Son nom est aussi barbare que les blessures qu’elle inflige : GLI-F4. Composée de 25 grammes de TNT et d’une charge lacrymogène, cette grenade tutoie les 165 décibels lorsqu’elle explose, soit plus qu’un avion au décollage. Surtout, son effet de souffle ainsi que les multiples résidus projetés mutilent autant qu’ils assourdissent. Las de comptabiliser les blessés, un collectif d’avocats organise une riposte juridique majeure contre cette arme militaire. Arme que la France est d’ailleurs la seule à utiliser en Europe dans le cadre du maintien de l’ordre.

De Notre-Dame-des-Landes hier à Bure, où bat la révolte antinucléaire, de nombreux militants portent les stigmates de la GLI-F4 : membres arrachés, yeux crevés, lambeaux de peau ou de chair lacérés. Comme les autres, la contestation des gilets jaunes ne déroge pas à son quota de mutilés. Combien ? Il est trop tôt pour le dire, mais la violence des affrontements des deux derniers week-ends fera sans nul doute resurgir de nouveaux blessés. «Dans une démocratie, la violence légale doit rester légitime, or la ligne de démarcation a été franchie. Il y a eu un usage indiscutablement disproportionné de la force», tonne l’avocat William Bourdon.

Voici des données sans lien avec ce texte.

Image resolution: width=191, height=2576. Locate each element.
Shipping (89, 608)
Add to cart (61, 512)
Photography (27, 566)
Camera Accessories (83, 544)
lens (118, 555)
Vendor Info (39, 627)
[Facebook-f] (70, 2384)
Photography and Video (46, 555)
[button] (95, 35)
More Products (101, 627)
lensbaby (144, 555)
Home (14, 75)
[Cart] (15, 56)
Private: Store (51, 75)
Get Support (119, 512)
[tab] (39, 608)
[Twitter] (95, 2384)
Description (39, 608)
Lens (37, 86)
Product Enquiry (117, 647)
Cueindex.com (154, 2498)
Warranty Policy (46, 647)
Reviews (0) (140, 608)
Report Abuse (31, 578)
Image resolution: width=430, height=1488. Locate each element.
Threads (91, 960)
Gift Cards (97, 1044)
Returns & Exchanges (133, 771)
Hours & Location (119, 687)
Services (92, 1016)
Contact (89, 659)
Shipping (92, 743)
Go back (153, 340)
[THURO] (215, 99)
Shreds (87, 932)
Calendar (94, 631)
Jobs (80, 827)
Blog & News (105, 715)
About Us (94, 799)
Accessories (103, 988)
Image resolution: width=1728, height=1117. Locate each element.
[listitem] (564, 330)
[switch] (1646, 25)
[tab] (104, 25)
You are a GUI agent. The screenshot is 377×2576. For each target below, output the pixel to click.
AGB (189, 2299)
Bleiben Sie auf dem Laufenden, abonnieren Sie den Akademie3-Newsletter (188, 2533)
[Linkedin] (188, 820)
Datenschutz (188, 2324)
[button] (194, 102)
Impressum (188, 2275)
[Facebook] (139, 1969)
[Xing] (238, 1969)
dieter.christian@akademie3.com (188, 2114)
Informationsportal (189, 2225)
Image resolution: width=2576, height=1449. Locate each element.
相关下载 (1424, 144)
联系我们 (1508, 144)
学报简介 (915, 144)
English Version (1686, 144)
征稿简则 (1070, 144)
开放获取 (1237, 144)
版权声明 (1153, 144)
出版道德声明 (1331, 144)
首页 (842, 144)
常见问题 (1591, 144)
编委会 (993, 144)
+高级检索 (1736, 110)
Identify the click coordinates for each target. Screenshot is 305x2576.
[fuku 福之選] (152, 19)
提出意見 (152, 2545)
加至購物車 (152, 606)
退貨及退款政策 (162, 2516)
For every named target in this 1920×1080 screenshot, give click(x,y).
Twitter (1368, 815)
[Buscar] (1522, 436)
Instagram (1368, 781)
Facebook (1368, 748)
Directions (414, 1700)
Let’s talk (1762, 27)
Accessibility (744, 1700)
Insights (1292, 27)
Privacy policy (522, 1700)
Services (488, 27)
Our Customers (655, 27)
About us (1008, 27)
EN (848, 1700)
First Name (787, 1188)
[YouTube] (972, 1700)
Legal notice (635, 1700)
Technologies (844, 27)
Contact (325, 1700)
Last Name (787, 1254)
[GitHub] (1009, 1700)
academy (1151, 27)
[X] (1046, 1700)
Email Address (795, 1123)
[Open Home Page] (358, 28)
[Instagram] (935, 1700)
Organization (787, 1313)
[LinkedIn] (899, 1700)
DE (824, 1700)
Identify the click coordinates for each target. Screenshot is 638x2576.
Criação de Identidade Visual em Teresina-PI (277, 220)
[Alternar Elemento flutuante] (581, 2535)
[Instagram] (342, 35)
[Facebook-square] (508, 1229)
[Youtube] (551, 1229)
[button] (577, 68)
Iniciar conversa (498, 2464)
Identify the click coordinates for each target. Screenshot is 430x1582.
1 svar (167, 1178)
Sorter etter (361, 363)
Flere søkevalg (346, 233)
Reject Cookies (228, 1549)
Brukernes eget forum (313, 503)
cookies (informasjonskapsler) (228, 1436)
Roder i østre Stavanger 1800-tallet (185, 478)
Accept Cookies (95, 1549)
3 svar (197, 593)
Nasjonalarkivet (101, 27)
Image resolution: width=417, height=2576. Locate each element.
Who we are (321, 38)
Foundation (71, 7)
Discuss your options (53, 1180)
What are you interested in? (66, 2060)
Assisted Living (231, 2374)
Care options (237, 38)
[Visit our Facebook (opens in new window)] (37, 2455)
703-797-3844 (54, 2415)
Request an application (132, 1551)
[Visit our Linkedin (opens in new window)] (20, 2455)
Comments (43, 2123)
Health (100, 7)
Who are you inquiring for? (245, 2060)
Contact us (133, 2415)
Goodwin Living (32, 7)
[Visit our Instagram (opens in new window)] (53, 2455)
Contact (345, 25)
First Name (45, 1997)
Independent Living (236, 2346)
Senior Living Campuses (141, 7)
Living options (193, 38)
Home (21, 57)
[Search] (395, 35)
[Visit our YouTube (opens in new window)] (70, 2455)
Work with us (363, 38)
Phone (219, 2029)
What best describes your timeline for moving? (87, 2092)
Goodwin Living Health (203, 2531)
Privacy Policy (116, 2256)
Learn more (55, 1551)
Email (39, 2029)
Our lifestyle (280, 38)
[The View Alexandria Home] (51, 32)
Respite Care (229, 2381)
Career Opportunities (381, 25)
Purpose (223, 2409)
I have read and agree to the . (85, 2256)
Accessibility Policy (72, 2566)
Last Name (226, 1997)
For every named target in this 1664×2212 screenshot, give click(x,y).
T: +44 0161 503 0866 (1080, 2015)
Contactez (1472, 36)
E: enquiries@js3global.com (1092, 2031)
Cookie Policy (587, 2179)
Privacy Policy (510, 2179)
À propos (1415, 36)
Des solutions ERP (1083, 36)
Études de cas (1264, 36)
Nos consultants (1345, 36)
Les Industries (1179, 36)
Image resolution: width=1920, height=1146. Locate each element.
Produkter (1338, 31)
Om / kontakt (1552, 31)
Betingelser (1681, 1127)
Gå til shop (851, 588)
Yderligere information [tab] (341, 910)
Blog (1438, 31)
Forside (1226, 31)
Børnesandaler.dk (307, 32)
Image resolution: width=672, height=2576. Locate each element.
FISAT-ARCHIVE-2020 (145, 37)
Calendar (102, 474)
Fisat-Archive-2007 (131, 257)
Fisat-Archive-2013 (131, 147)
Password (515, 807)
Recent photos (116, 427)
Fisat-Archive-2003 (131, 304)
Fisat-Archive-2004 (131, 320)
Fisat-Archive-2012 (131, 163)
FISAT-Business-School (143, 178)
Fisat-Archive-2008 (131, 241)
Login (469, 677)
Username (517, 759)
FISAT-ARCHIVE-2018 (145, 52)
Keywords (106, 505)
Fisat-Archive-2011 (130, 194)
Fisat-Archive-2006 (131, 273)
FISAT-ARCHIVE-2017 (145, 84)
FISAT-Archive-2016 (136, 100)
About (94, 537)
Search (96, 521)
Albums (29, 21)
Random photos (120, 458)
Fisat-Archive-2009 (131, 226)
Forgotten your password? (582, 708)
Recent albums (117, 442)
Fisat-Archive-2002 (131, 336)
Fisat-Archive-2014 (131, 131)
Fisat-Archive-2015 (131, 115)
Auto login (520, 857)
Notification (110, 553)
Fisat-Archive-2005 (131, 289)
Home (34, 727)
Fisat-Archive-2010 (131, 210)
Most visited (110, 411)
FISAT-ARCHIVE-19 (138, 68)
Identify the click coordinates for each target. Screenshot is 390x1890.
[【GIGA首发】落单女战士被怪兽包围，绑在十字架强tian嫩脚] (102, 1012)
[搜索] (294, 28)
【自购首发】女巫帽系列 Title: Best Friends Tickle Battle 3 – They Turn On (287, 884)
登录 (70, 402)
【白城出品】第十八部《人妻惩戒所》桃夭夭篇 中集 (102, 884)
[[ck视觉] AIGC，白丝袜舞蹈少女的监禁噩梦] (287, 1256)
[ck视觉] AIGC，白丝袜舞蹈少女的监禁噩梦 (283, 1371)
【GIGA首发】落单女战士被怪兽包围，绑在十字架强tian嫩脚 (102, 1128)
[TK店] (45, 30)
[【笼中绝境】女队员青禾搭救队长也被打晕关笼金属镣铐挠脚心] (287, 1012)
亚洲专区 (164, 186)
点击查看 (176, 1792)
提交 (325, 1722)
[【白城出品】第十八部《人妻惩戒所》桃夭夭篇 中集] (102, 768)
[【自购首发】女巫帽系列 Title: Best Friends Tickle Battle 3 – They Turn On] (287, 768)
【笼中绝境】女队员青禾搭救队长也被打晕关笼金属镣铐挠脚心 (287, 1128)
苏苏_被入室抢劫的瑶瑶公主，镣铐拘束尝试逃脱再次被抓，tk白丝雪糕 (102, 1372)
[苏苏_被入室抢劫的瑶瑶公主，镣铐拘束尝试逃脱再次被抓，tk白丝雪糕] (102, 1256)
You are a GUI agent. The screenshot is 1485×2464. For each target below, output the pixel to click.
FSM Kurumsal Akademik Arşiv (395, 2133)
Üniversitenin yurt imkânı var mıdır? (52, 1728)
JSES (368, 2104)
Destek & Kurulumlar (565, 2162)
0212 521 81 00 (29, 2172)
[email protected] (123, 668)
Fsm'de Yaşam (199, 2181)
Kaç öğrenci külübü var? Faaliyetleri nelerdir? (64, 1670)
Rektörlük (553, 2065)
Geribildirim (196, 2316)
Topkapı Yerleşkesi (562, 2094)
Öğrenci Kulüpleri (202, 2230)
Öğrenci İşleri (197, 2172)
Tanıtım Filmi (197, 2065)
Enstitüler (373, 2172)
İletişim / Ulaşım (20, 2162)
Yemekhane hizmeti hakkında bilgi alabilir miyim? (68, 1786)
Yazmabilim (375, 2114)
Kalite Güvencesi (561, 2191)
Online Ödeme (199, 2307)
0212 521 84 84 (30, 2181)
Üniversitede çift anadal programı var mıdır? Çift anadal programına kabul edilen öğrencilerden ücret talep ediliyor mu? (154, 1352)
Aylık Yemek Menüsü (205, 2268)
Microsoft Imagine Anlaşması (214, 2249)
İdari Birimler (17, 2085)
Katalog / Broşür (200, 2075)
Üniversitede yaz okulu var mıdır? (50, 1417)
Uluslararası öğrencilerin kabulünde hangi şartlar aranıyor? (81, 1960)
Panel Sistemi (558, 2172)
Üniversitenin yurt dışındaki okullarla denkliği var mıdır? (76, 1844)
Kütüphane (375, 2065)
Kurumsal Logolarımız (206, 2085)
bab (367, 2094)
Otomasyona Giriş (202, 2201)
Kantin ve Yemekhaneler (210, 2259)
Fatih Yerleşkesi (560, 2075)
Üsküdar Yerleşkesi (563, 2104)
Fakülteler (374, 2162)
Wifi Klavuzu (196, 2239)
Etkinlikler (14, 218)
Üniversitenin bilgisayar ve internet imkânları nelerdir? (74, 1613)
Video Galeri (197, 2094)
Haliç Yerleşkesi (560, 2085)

Premier acte de la riposte, l’envoi au Premier ministre, Edouard Philippe, d’un courrier réclamant l’abrogation immédiate du décret autorisant l’usage des GLI-F4. En cas de refus ou d’absence de réponse de la part de Matignon, le collectif introduira des recours devant le tribunal administratif. «Dans un rapport conjoint daté de 2014, l’Inspection générale de la gendarmerie nationale, ainsi que celle de la police nationale, indiquent que ces grenades sont susceptibles de mutiler ou de blesser mortellement», rappelle Raphaël Kempf, un des avocats du collectif. Lors de son passage au ministère de l’Intérieur, Bernard Cazeneuve avait dressé le même constat.

Par ailleurs, plusieurs plaintes pénales ont été déposées par les blessés que les avocats ont pu identifier. Le premier, Gabriel, 21 ans, a été élu meilleur apprenti de France pour ses compétences en chaudronnerie. Sa main a en partie été arrachée lors de la mobilisation du 24 novembre. «Au moment où la GLI-F4 est lancée, il n’y a absolument aucune hostilité à l’égard des forces de l’ordre. Nous le savons car son frère filme intégralement la scène. Gabriel est venu à Paris en famille, avec sa mère, son frère, sa sœur et son beau-frère. Ils ont tous déjeuné à République avant de se rapprocher des Champs-Elysées. Il n’y avait de leur part aucune intention de se confronter aux policiers», affirme l’avocate de la famille, Aïnoha Pascual. Cette dernière a adressé deux plaintes au parquet de Paris. L’une, concernant Gabriel, pour «violences volontaires avec arme ayant entraîné une infirmité permanente». L’autre, au nom de sa famille, pour «mise en danger de la vie d’autrui.»

La même démarche a été entreprise par Antonio, 40 ans. Ce chargé de clientèle venu de Compiègne (Oise) a, lui, reçu des éclats de GLI-F4 sur le pied. L’un de ses deux conseils, Arié Alimi, s’emporte : «Comme Gabriel, Antonio était venu manifester pacifiquement. Il est inconcevable que la France continue d’employer des armes aussi violentes en maintien de l’ordre. Chaque policier, chaque gendarme de ce pays, doit désormais savoir qu’il peut être tenu pour responsable des blessures infligées s’il utilise des GLI-F4.» Et l’avocat William Bourdon d’embrayer : «Nous attendons désormais du parquet de Paris la même promptitude qu’à l’encontre des casseurs. De gros moyens ont été engagés pour les traduire en comparutions immédiates. Des juges d’instruction doivent être désignés sans délai pour s’attaquer aux violences policières.»

Dernier angle d’attaque : le simple constat qu’un recours massif aux GLI-F4 ne garantit nullement la préservation des biens matériels : «Ces deux derniers week-ends, la casse a été importante. Jeter des GLI-F4 à tout va ne résout rien, estime Arié Alimi. Au contraire, cela accentue le niveau de violence et de ressentiment. L’Allemagne et l’Italie obtiennent des résultats équivalents, voire meilleurs, en maintien de l’ordre. Pourtant, ils n’utilisent que deux armes : les grenades lacrymogènes et le canon à eau.»